Tim Tebow Workout
|Tim Tebow’s workout training routine is testament to his work ethic, how much passion he has for the game, and how much intensity he brings to everything in life. Not to mention, he possesses some serious strength and has a true muscular body. His bench press is over 480 pounds and he ran a 40 time of 4.71 secs and did a 38.5″ vertical jump at the 2010 NFL Combine.
Tebow is always working hard. On a given day you can find him flipping tires, pushing SUV’s, sprinting in his backyard while dragging sleds, or perfecting his pass by throwing hundreds of passes. Tebow’s off-season regimen comprises of shoulder work, bench presses, squats, lunges, speed and agility drills, and position-specific exercises with resistance. He can max out with the linemen but knows he doesn’t need to be the strongest guy on the team. Instead, he lifts smarter without hurting his body.

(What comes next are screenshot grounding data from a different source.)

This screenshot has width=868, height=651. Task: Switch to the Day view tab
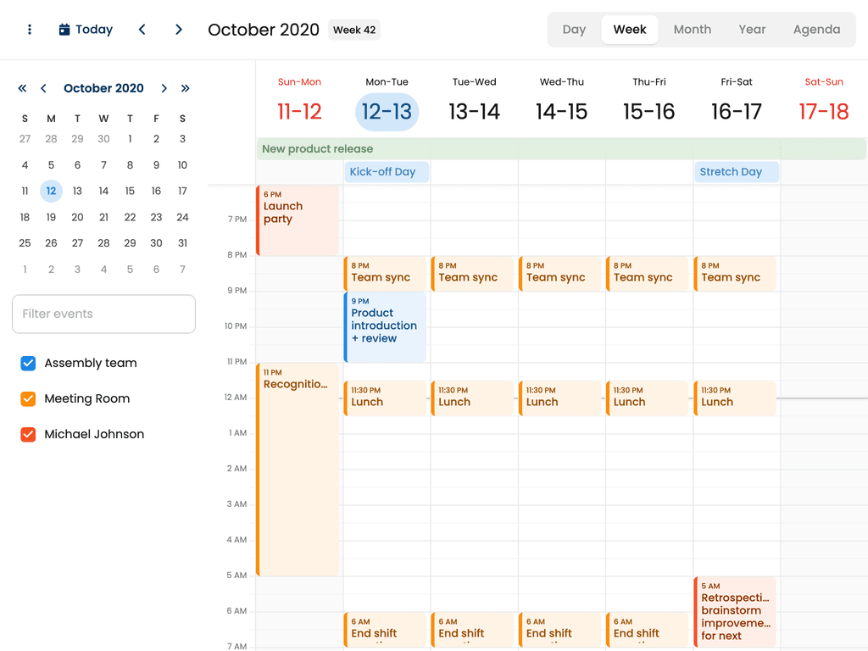click(x=574, y=30)
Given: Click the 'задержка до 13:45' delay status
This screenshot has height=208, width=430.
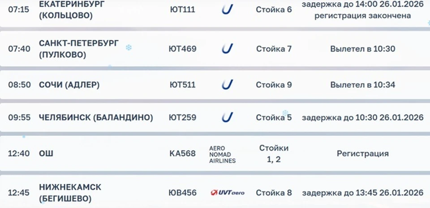Looking at the screenshot, I should (363, 193).
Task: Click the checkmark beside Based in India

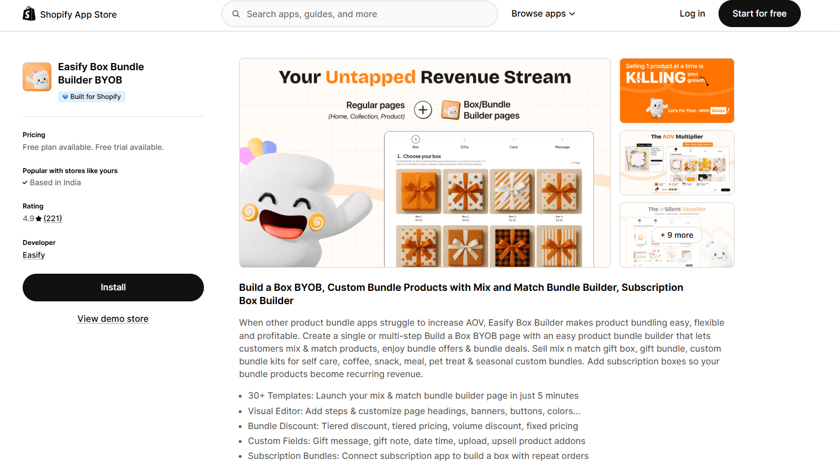Action: pyautogui.click(x=25, y=182)
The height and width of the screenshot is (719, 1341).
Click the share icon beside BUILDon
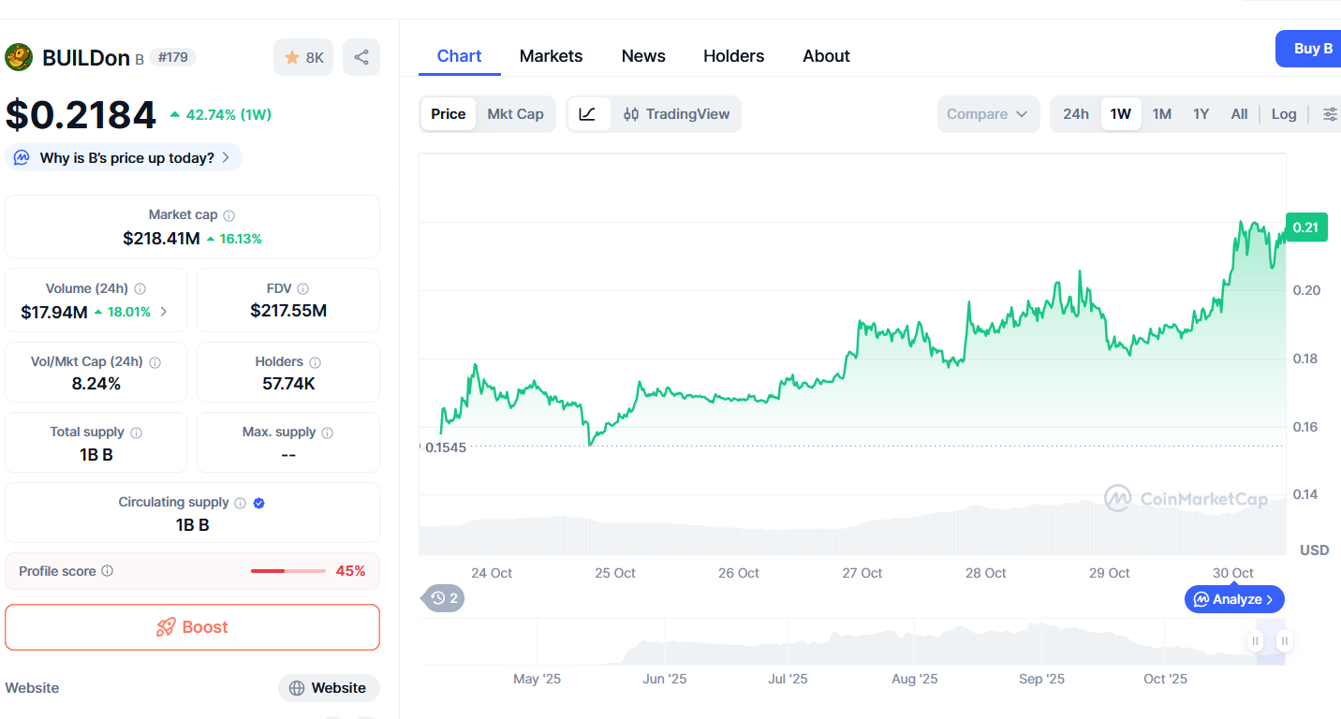[361, 57]
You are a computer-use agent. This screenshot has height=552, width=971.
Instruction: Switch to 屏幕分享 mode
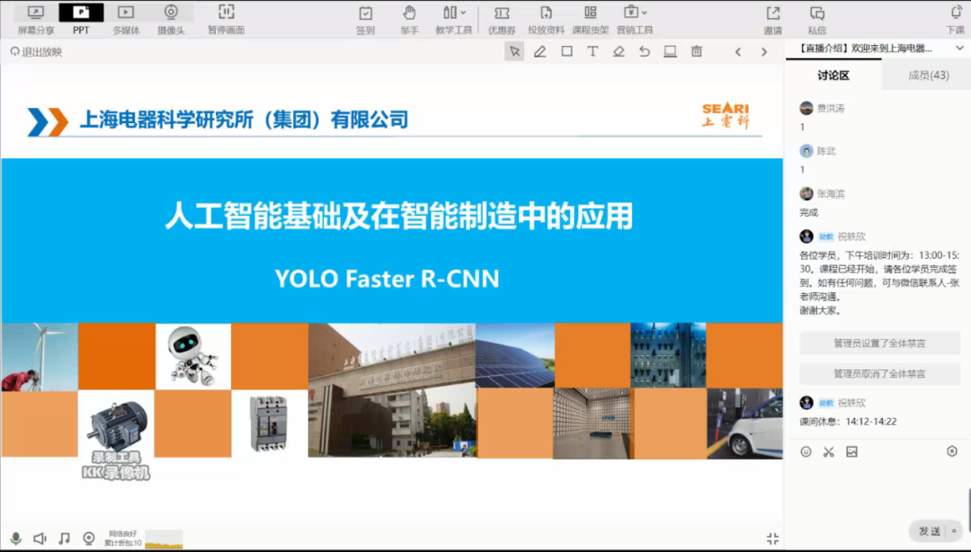pyautogui.click(x=36, y=18)
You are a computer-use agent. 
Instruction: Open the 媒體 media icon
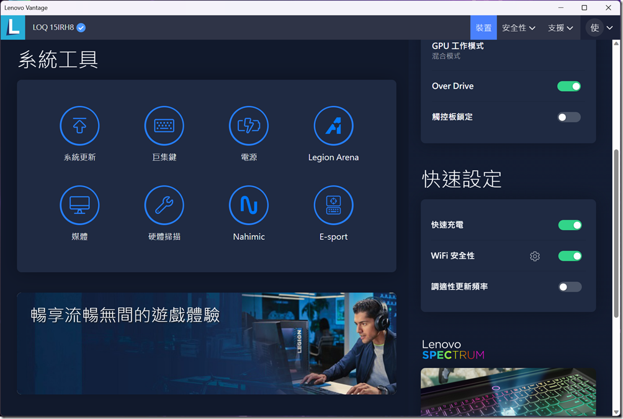(79, 205)
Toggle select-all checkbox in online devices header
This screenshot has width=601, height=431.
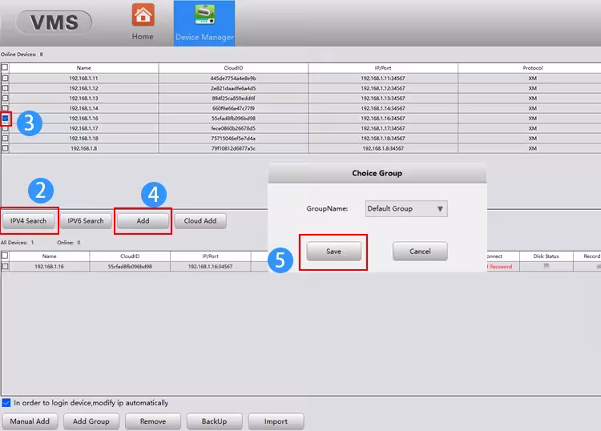pos(5,67)
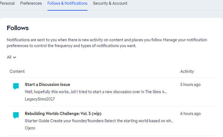Open the All filter dropdown
Image resolution: width=223 pixels, height=137 pixels.
(12, 57)
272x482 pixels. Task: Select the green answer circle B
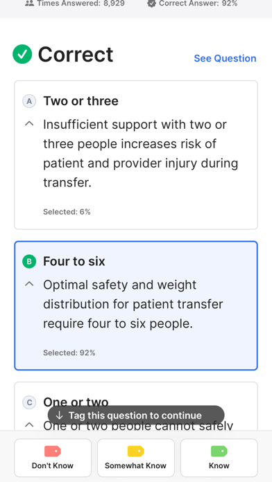click(x=29, y=262)
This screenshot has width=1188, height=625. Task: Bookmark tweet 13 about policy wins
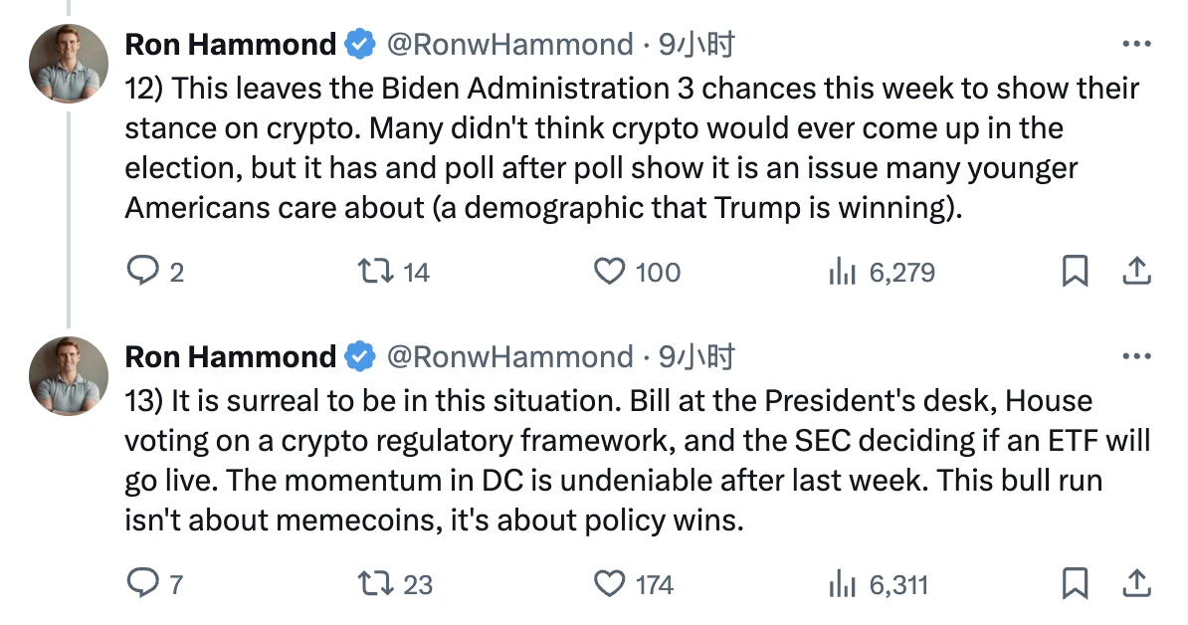[1075, 583]
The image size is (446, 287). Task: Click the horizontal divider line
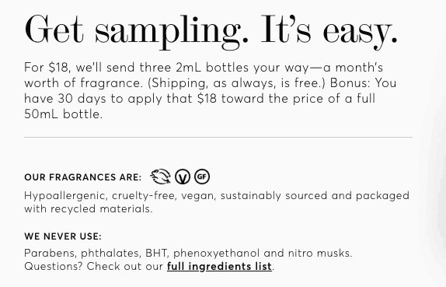pyautogui.click(x=218, y=137)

At the SPARQ training event, Tebow explained what his workout was like during the off-season to prepare for the NFL: “Well I do a lot. It all starts with your diet, so I always eat a great breakfast because that’s giving your body fuel. I get into my first formal workout then after that I’ll get into weights, my speed work and then my strength training. After those it’s about recovering your body in hot tubs and cold tubs, and hyperbaric chambers. It’s about getting your body used to training and then also recovering. I do a lot of squat jumps, box jumps, anything that builds explosiveness. It’s all about your quickness, your first step, and if you have that, you can compete. For breakfast, Tebow makes sure he eats “a lot of egg whites, a Myoplex shake, and then oatmeal or grits or something like that for carbs.”
Tebow is so fit, he scored the best SPARQ rating of any QB and even a better SPARQ rating than Reggie Bush.